_Your tasks_:
1. In the fulltext queries code sample, which algorithm is set when the fulltext index is created?
2. Extend the ORM fulltext query code sample, starting right after its final line.

╭─ Document excerpt

Advanced ORM-Style Fulltext Queries

Modern ORM-style fulltext queries with boolean_match and natural_match:

from sqlalchemy import Column, Integer, String, Text
from matrixone.orm import declarative_base
from matrixone import Client
from matrixone.config import get_connection_params
from matrixone.sqlalchemy_ext.fulltext_search import boolean_match, natural_match, group

# Define ORM models
Base = declarative_base()

class Article(Base):
    __tablename__ = 'advanced_articles'

    id = Column(Integer, primary_key=True, autoincrement=True)
    title = Column(String(200), nullable=False)
    content = Column(Text, nullable=False)
    tags = Column(String(500))
    category = Column(String(50))

def advanced_orm_fulltext_example():
    host, port, user, password, database = get_connection_params()
    client = Client()
    client.connect(host=host, port=port, user=user, password=password, database=database)

    # Create table using ORM model
    client.create_table(Article)

    # Create fulltext index
    client.fulltext_index.create("advanced_articles", name="idx_content_tags", columns=["content", "tags"], algorithm="BM25")

╰─
╭─ Extracted records

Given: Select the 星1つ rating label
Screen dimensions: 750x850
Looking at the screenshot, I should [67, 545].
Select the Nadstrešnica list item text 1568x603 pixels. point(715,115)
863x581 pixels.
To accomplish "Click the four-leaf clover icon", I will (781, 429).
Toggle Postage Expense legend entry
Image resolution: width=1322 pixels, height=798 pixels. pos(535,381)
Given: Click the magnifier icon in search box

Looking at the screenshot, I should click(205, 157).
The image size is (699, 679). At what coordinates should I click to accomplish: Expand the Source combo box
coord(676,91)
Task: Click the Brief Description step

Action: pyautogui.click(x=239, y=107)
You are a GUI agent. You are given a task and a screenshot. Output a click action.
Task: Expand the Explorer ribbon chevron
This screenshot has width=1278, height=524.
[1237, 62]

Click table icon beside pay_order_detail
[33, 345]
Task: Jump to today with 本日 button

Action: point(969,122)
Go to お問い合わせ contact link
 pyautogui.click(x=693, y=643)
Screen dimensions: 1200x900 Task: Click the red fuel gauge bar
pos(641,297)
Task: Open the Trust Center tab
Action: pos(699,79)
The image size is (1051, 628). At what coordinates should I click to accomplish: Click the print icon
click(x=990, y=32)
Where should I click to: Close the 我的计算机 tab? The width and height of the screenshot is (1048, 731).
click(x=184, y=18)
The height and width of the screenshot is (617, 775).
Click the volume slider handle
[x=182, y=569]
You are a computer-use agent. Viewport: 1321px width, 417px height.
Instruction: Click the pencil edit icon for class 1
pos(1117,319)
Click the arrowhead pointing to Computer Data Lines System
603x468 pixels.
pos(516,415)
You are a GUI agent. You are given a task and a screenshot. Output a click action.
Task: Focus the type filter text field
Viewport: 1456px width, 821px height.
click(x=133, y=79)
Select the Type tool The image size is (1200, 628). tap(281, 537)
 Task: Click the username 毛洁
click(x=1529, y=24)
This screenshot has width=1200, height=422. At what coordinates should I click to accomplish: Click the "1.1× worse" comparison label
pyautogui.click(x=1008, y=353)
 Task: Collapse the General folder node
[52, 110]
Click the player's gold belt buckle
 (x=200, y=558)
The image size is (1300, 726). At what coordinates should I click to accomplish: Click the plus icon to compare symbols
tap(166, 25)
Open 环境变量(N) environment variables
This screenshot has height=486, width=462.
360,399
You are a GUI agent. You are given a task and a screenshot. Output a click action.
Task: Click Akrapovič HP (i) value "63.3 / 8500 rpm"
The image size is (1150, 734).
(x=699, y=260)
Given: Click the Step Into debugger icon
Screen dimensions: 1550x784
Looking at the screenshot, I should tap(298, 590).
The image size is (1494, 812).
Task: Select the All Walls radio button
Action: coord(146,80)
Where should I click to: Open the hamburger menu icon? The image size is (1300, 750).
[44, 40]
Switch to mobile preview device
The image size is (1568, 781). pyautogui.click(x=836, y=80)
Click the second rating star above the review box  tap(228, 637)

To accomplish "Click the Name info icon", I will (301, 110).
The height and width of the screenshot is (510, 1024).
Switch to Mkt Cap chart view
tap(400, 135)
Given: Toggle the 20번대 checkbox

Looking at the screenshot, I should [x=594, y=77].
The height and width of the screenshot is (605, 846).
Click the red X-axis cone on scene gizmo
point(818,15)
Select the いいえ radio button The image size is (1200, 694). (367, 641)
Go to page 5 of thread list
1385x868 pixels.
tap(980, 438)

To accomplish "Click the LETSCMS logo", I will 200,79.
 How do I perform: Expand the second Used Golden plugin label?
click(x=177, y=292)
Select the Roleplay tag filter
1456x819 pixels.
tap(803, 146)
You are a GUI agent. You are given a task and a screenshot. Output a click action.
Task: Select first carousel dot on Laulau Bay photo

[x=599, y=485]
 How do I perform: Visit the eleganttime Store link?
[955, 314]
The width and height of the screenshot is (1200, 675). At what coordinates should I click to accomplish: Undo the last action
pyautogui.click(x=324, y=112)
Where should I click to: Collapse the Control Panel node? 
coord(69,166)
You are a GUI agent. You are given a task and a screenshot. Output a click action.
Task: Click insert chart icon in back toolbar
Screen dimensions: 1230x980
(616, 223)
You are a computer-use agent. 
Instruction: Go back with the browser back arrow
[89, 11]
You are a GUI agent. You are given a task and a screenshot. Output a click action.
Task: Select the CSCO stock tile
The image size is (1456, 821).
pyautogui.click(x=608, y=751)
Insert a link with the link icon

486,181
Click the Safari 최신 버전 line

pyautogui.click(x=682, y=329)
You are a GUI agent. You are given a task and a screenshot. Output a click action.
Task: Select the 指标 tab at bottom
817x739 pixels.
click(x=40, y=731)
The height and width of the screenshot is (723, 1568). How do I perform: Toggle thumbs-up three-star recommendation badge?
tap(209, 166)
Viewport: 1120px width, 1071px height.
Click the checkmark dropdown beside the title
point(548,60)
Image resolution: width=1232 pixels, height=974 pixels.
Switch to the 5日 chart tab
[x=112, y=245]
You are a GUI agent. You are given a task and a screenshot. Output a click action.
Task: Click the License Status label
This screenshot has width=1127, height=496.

╰─

_Answers to the exercises_:
1. BM25

2.
    # Insert test data
    articles = [
        {"title": "Python Programming Guide", "content": "Learn Python programming from basics to advanced concepts.", "tags": "python,programming,tutorial", "category": "Programming"},
        {"title": "Machine Learning with Python", "content": "Introduction to machine learning using Python and scikit-learn.", "tags": "python,machine-learning,AI", "category": "AI"},
        {"title": "Web Development Tutorial", "content": "Build modern web applications with Python and Django framework.", "tags": "python,web,django", "category": "Web"}
    ]
    client.batch_insert(Article, articles)

    # 1. Natural language search - user-friendly, handles variations automatically
    # Best for end-user search interfaces; processes "python programming" intelligently
    result = client.query(Article).filter(natural_match(Article.content, "python programming")).execute()
    print("Natural language search results:")
    for row in result.fetchall():
        print(f"  {row[1]} - {row[4]}")

    # 2. Basic boolean search - exact term matching with required conditions
    # Must contain "python" - strict matching without stemming or variations
    result = client.query(Article).filter(boolean_match(Article.content).must("python")).execute()
    print("\nBoolean search - must contain 'python':")
    for row in result.fetchall():
        print(f"  {row[1]} - {row[4]}")

    # 3. Boolean search with exclusion - filter out unwanted results
    # Required: "python", Excluded: "django" - finds Python articles without Django
    result = client.query(Article).filter(
        boolean_match(Article.content).must("python").must_not("django")
    ).execute()
    print("\nBoolean search - must have 'python', must not have 'django':")
    for row in result.fetchall():
        print(f"  {row[1]} - {row[4]}")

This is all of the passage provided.